Il est évident que nous avons besoins de soutien en matière de recherche et de développement, en matière d’investissement immatériel. Dans un contexte de changement d’échelle nous avons également besoin de soutien en matière de consolidation des activités innovantes qui se sont crées ces dernières années, grâce notamment aux politiques publiques misent en place qui ont soutenu l’émergence et la création d’activité dans le champs de l’ess. Ce travail de consolidation passe également par le développement de coopération entre structures pour développer et structurer leur filières économiques ou leur efficacité dans le développement économique territoriale. La mise en place de fonds d’expérimentation va dans ce sens, le travail de réflexion sur les Pôles Territoriaux de Coopération Économique porté par plusieurs réseaux de l’économie sociale et solidaire, dont le Mes va également dans ce sens. La mise en place de politiques de l’innovation sociale peut être un avantage réel pour répondre a ces enjeux et permettre aux champs de l’ESS de bénéficier du soutien des politiques publiques dédiés à l’innovation et qui ne sont aujourd’hui orientés que vers l’innovation technologique.

D’un autre cote, il y a des risques évident, d’abord celui lié à la communication et au effet de mode. Loin d’avoir clairement défini ce qu’était l’utilité sociale et son évaluation nous voilà confronté maintenant au concept d’innovation et de modélisation. derrière cela il existe clairement des volontés de récupération aux quels nous devons être attentif. Attention également à ne pas réduire l’innovation sociale en ESS aux seules entreprises.
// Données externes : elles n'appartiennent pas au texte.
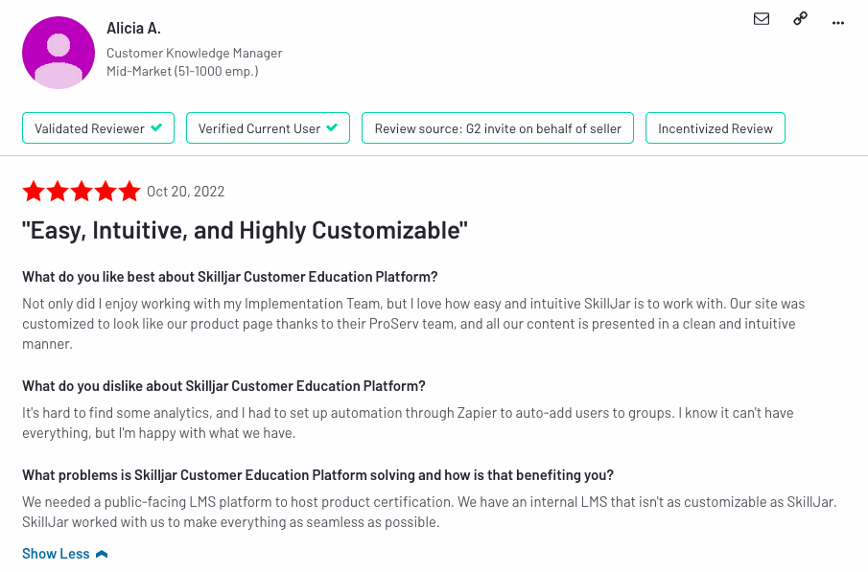Viewport: 868px width, 572px height.
Task: Click the envelope email icon
Action: [762, 19]
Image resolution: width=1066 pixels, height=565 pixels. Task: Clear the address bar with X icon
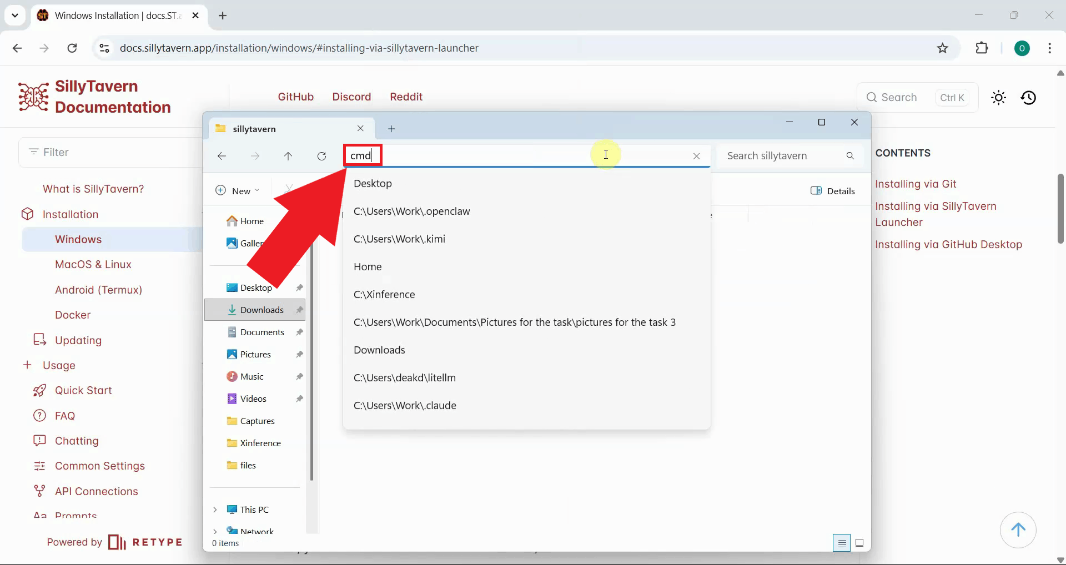(x=696, y=156)
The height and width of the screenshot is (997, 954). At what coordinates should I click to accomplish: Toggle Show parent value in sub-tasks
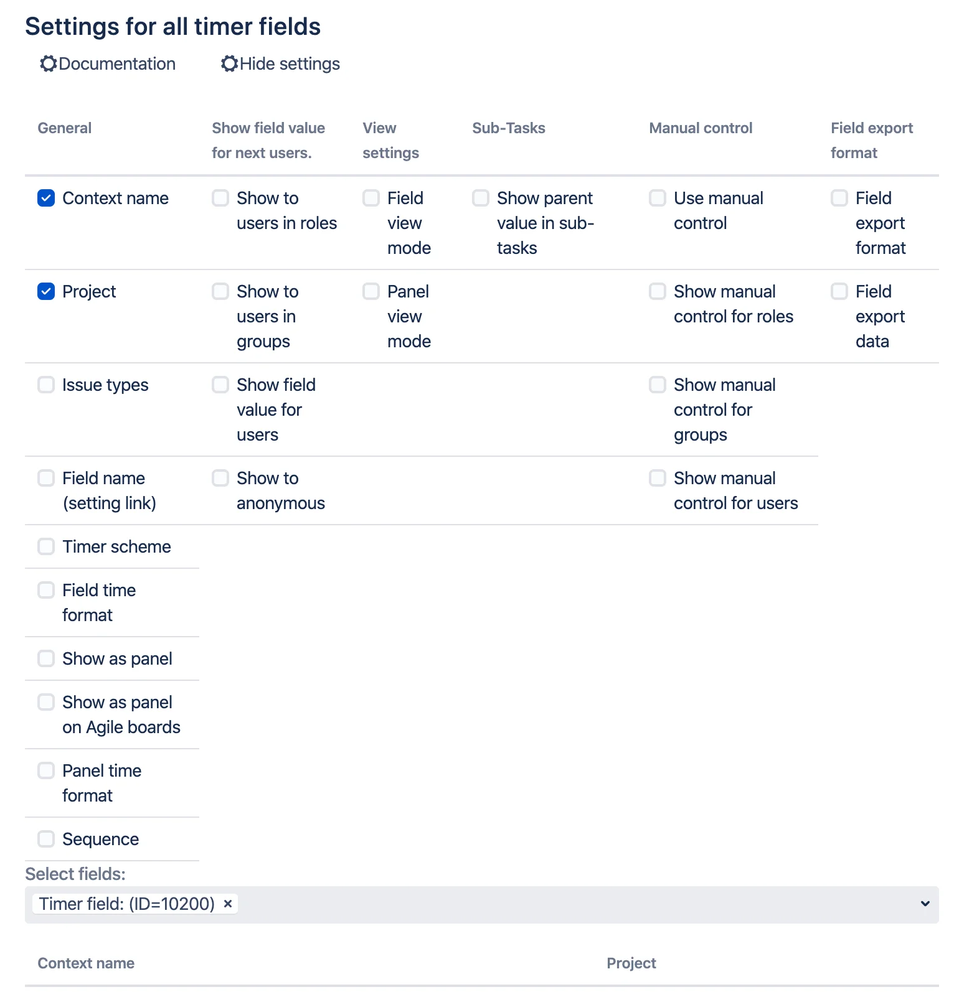pyautogui.click(x=481, y=198)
L’opportunité d’un politique de l’innovation sociale ravive clairement les tensions existant entre les mouvement de l’ess, des entrepreneurs sociaux, le social business et la RSE, on sens que les lignes bougent et nous devons être d’autant plus vigilant, dans ce contexte, à ce que la diversité de l’innovation sociale produite par les réseaux de l’économie solidaires ne soit pas réduite à la seule approche entrepreneuriale.

Tous ces éléments font que nous risquons de ne pas nous reconnaître dans la politique mise en place et cela nécessite au minimum, de mon point de vue, que l’élaboration de ces politiques soit le fruit d’une co-construction entre acteurs, chercheurs universitaires et élus et techniciens des institutions politiques, dans lequel les acteurs de l’ess devront prendre tout leur place.

Dans tous les cas nous devons être attentif à ce que l’orientation des financements publiques vers ces logiques d’innovation sociale ne remettent en cause les soutiens apportés à l’émergence et a la création de nouvelles initiatives et ne restreignent pas le champs et les modes d’organisations de ces initiatives ce qui répond en partie à la dernière partie de la question sur le poids du contexte actuel.